The lines below that include "computer" are to be found and copied.

**EXERCISE DATA**.
◇ ◇ ◇
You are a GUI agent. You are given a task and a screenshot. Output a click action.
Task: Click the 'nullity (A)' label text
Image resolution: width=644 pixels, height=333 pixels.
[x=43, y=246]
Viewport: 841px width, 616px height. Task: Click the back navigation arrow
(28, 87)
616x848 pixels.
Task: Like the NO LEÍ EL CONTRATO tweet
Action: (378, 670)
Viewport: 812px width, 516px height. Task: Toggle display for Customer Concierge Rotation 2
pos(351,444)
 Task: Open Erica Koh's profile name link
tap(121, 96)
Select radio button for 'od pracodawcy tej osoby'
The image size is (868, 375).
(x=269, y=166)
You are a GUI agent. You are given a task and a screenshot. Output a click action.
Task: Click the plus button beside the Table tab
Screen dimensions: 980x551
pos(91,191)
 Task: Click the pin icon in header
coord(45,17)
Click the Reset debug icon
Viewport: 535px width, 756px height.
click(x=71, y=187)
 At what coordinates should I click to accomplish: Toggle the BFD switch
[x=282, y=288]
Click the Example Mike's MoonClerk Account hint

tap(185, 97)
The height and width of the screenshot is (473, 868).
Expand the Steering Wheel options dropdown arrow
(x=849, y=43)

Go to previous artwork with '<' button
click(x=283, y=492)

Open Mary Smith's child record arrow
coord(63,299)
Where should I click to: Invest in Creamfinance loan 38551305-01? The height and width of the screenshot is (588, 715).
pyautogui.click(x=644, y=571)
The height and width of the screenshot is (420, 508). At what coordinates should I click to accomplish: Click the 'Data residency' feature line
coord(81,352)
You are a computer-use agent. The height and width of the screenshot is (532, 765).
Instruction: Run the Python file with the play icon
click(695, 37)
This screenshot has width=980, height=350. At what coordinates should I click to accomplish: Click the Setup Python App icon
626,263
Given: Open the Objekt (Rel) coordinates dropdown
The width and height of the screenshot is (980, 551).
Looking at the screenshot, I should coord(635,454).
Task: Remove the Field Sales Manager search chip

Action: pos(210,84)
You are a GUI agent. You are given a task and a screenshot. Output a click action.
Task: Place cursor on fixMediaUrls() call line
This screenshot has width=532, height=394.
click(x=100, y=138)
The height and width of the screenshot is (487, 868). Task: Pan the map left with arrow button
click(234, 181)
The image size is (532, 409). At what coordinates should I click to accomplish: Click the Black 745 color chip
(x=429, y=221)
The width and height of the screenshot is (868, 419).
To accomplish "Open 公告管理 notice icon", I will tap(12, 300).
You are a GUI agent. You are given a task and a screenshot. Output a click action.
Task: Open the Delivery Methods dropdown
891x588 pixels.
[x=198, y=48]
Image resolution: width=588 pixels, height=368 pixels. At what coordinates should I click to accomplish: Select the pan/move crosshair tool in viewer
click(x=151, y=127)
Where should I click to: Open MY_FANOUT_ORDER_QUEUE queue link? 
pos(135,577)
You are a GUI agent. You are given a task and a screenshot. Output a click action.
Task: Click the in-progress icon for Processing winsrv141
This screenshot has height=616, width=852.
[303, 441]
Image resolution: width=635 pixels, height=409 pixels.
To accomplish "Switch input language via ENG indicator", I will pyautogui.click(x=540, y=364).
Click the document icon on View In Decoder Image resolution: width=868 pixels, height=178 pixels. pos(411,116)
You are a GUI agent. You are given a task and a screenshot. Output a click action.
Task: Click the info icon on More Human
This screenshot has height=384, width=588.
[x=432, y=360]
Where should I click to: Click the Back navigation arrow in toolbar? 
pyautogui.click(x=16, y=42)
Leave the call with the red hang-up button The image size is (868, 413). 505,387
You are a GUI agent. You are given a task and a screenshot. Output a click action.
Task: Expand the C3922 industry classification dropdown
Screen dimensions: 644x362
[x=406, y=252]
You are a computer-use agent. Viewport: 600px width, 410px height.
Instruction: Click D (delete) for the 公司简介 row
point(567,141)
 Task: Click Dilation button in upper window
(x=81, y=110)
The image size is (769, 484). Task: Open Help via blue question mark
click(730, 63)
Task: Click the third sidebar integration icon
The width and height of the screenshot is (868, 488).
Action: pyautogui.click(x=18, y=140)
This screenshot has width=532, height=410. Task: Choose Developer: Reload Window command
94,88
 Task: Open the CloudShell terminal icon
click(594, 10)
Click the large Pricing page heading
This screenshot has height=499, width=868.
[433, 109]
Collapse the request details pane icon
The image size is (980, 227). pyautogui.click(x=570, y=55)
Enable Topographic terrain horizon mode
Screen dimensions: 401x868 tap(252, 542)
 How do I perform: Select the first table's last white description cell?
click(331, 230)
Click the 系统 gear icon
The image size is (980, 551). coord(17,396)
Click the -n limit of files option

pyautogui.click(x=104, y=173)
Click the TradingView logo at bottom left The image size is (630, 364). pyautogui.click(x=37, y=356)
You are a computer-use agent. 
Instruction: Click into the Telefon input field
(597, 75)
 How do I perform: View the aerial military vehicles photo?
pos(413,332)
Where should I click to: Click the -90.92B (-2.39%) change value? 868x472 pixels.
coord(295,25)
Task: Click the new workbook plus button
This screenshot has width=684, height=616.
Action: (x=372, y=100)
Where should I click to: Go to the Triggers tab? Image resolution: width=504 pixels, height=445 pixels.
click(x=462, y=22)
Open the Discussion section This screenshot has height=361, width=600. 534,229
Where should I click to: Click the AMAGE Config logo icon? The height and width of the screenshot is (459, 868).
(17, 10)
◇ ◇ ◇
**EXERCISE RESPONSE**.
You are a computer-use agent. The height and width of the screenshot is (532, 765).
You are a computer-use agent. Viewport: 600px width, 410px height.
You are a computer-use agent. 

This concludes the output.